Collected data entries
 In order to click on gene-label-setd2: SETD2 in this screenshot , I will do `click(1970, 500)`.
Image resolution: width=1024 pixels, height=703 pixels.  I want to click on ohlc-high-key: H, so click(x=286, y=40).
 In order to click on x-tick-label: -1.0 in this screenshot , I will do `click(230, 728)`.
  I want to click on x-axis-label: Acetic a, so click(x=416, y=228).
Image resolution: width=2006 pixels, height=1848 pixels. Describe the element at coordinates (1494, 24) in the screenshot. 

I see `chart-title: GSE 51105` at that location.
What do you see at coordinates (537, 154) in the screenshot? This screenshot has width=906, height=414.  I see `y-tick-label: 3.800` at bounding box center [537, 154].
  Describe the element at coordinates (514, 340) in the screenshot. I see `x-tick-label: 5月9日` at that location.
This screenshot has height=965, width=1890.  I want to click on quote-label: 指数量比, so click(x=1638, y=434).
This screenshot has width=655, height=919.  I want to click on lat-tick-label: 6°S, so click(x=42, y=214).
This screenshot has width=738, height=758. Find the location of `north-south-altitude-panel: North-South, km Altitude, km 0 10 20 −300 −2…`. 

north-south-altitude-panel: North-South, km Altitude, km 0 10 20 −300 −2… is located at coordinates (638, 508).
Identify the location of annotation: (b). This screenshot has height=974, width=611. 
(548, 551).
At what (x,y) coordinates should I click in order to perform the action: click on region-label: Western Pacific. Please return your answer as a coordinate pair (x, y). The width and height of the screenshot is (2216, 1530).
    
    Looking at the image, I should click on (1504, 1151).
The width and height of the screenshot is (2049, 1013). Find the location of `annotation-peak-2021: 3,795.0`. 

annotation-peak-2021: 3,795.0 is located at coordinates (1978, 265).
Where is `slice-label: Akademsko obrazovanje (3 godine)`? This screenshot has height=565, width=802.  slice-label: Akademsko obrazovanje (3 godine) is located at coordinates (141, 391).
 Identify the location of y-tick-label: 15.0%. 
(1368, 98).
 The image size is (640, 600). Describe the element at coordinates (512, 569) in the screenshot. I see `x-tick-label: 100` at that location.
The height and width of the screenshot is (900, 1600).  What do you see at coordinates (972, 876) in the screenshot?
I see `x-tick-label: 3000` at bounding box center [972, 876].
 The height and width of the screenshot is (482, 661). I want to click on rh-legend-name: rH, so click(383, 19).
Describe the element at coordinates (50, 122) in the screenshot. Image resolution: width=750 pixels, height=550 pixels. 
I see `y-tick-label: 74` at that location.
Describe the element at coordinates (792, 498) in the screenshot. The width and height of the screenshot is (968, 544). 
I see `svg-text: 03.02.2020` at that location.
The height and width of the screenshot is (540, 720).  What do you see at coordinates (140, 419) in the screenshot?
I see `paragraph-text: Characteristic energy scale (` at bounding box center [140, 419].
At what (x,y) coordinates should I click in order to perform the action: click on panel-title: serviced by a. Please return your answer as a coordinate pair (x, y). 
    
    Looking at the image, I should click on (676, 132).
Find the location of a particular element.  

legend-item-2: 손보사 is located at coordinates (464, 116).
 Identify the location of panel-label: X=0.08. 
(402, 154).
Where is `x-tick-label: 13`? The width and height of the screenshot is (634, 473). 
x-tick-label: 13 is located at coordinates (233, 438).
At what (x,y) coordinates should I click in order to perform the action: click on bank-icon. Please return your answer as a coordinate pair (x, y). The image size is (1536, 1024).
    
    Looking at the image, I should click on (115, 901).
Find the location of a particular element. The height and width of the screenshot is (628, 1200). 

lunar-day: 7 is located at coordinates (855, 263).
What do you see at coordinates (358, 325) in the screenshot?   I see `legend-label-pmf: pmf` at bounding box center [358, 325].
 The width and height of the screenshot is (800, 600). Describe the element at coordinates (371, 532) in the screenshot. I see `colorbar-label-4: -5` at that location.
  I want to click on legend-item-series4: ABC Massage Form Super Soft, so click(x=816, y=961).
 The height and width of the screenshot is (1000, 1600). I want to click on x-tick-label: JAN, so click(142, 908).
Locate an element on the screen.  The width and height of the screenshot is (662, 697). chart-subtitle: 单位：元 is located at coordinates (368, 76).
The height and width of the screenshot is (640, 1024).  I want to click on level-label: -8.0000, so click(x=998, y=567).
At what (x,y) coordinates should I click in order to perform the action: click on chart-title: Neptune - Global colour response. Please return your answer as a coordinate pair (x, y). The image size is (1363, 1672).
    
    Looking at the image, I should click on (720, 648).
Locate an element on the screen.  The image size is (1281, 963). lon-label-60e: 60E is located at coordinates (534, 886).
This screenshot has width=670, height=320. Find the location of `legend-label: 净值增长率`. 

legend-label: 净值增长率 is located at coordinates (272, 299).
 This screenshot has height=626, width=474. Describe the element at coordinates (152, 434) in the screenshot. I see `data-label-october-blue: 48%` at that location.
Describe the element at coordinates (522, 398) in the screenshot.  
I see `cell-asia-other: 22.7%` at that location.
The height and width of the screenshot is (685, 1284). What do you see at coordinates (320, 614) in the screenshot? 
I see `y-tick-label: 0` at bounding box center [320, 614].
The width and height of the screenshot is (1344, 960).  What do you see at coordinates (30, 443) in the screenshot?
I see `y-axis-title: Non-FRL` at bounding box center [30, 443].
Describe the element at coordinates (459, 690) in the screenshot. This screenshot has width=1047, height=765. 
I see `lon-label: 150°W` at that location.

*What you are asked to do:* Copy out every one of the records above, word for word and line for line.

*Written answer:*
 In order to click on gene-label-setd2: SETD2 in this screenshot , I will do `click(1970, 500)`.
Image resolution: width=1024 pixels, height=703 pixels.  I want to click on ohlc-high-key: H, so click(x=286, y=40).
 In order to click on x-tick-label: -1.0 in this screenshot , I will do `click(230, 728)`.
  I want to click on x-axis-label: Acetic a, so click(x=416, y=228).
Image resolution: width=2006 pixels, height=1848 pixels. Describe the element at coordinates (1494, 24) in the screenshot. 

I see `chart-title: GSE 51105` at that location.
What do you see at coordinates (537, 154) in the screenshot? This screenshot has width=906, height=414.  I see `y-tick-label: 3.800` at bounding box center [537, 154].
  Describe the element at coordinates (514, 340) in the screenshot. I see `x-tick-label: 5月9日` at that location.
This screenshot has height=965, width=1890.  I want to click on quote-label: 指数量比, so click(x=1638, y=434).
This screenshot has width=655, height=919.  I want to click on lat-tick-label: 6°S, so click(x=42, y=214).
This screenshot has width=738, height=758. Find the location of `north-south-altitude-panel: North-South, km Altitude, km 0 10 20 −300 −2…`. 

north-south-altitude-panel: North-South, km Altitude, km 0 10 20 −300 −2… is located at coordinates (638, 508).
Identify the location of annotation: (b). This screenshot has height=974, width=611. 
(548, 551).
At what (x,y) coordinates should I click in order to perform the action: click on region-label: Western Pacific. Please return your answer as a coordinate pair (x, y). The width and height of the screenshot is (2216, 1530).
    
    Looking at the image, I should click on (1504, 1151).
The width and height of the screenshot is (2049, 1013). Find the location of `annotation-peak-2021: 3,795.0`. 

annotation-peak-2021: 3,795.0 is located at coordinates (1978, 265).
Where is `slice-label: Akademsko obrazovanje (3 godine)`? This screenshot has height=565, width=802.  slice-label: Akademsko obrazovanje (3 godine) is located at coordinates (141, 391).
 Identify the location of y-tick-label: 15.0%. 
(1368, 98).
 The image size is (640, 600). Describe the element at coordinates (512, 569) in the screenshot. I see `x-tick-label: 100` at that location.
The height and width of the screenshot is (900, 1600).  What do you see at coordinates (972, 876) in the screenshot?
I see `x-tick-label: 3000` at bounding box center [972, 876].
 The height and width of the screenshot is (482, 661). I want to click on rh-legend-name: rH, so click(383, 19).
Describe the element at coordinates (50, 122) in the screenshot. Image resolution: width=750 pixels, height=550 pixels. 
I see `y-tick-label: 74` at that location.
Describe the element at coordinates (792, 498) in the screenshot. The width and height of the screenshot is (968, 544). 
I see `svg-text: 03.02.2020` at that location.
The height and width of the screenshot is (540, 720).  What do you see at coordinates (140, 419) in the screenshot?
I see `paragraph-text: Characteristic energy scale (` at bounding box center [140, 419].
At what (x,y) coordinates should I click in order to perform the action: click on panel-title: serviced by a. Please return your answer as a coordinate pair (x, y). 
    
    Looking at the image, I should click on (676, 132).
Find the location of a particular element.  

legend-item-2: 손보사 is located at coordinates (464, 116).
 Identify the location of panel-label: X=0.08. 
(402, 154).
Where is `x-tick-label: 13`? The width and height of the screenshot is (634, 473). 
x-tick-label: 13 is located at coordinates (233, 438).
At what (x,y) coordinates should I click in order to perform the action: click on bank-icon. Please return your answer as a coordinate pair (x, y). The image size is (1536, 1024).
    
    Looking at the image, I should click on (115, 901).
Find the location of a particular element. The height and width of the screenshot is (628, 1200). 

lunar-day: 7 is located at coordinates (855, 263).
What do you see at coordinates (358, 325) in the screenshot?   I see `legend-label-pmf: pmf` at bounding box center [358, 325].
 The width and height of the screenshot is (800, 600). Describe the element at coordinates (371, 532) in the screenshot. I see `colorbar-label-4: -5` at that location.
  I want to click on legend-item-series4: ABC Massage Form Super Soft, so click(x=816, y=961).
 The height and width of the screenshot is (1000, 1600). I want to click on x-tick-label: JAN, so click(142, 908).
Locate an element on the screen.  The width and height of the screenshot is (662, 697). chart-subtitle: 单位：元 is located at coordinates (368, 76).
The height and width of the screenshot is (640, 1024).  I want to click on level-label: -8.0000, so click(x=998, y=567).
At what (x,y) coordinates should I click in order to perform the action: click on chart-title: Neptune - Global colour response. Please return your answer as a coordinate pair (x, y). The image size is (1363, 1672).
    
    Looking at the image, I should click on (720, 648).
Locate an element on the screen.  The image size is (1281, 963). lon-label-60e: 60E is located at coordinates (534, 886).
This screenshot has width=670, height=320. Find the location of `legend-label: 净值增长率`. 

legend-label: 净值增长率 is located at coordinates (272, 299).
 This screenshot has height=626, width=474. Describe the element at coordinates (152, 434) in the screenshot. I see `data-label-october-blue: 48%` at that location.
Describe the element at coordinates (522, 398) in the screenshot.  
I see `cell-asia-other: 22.7%` at that location.
The height and width of the screenshot is (685, 1284). What do you see at coordinates (320, 614) in the screenshot? 
I see `y-tick-label: 0` at bounding box center [320, 614].
The width and height of the screenshot is (1344, 960).  What do you see at coordinates (30, 443) in the screenshot?
I see `y-axis-title: Non-FRL` at bounding box center [30, 443].
Describe the element at coordinates (459, 690) in the screenshot. This screenshot has width=1047, height=765. 
I see `lon-label: 150°W` at that location.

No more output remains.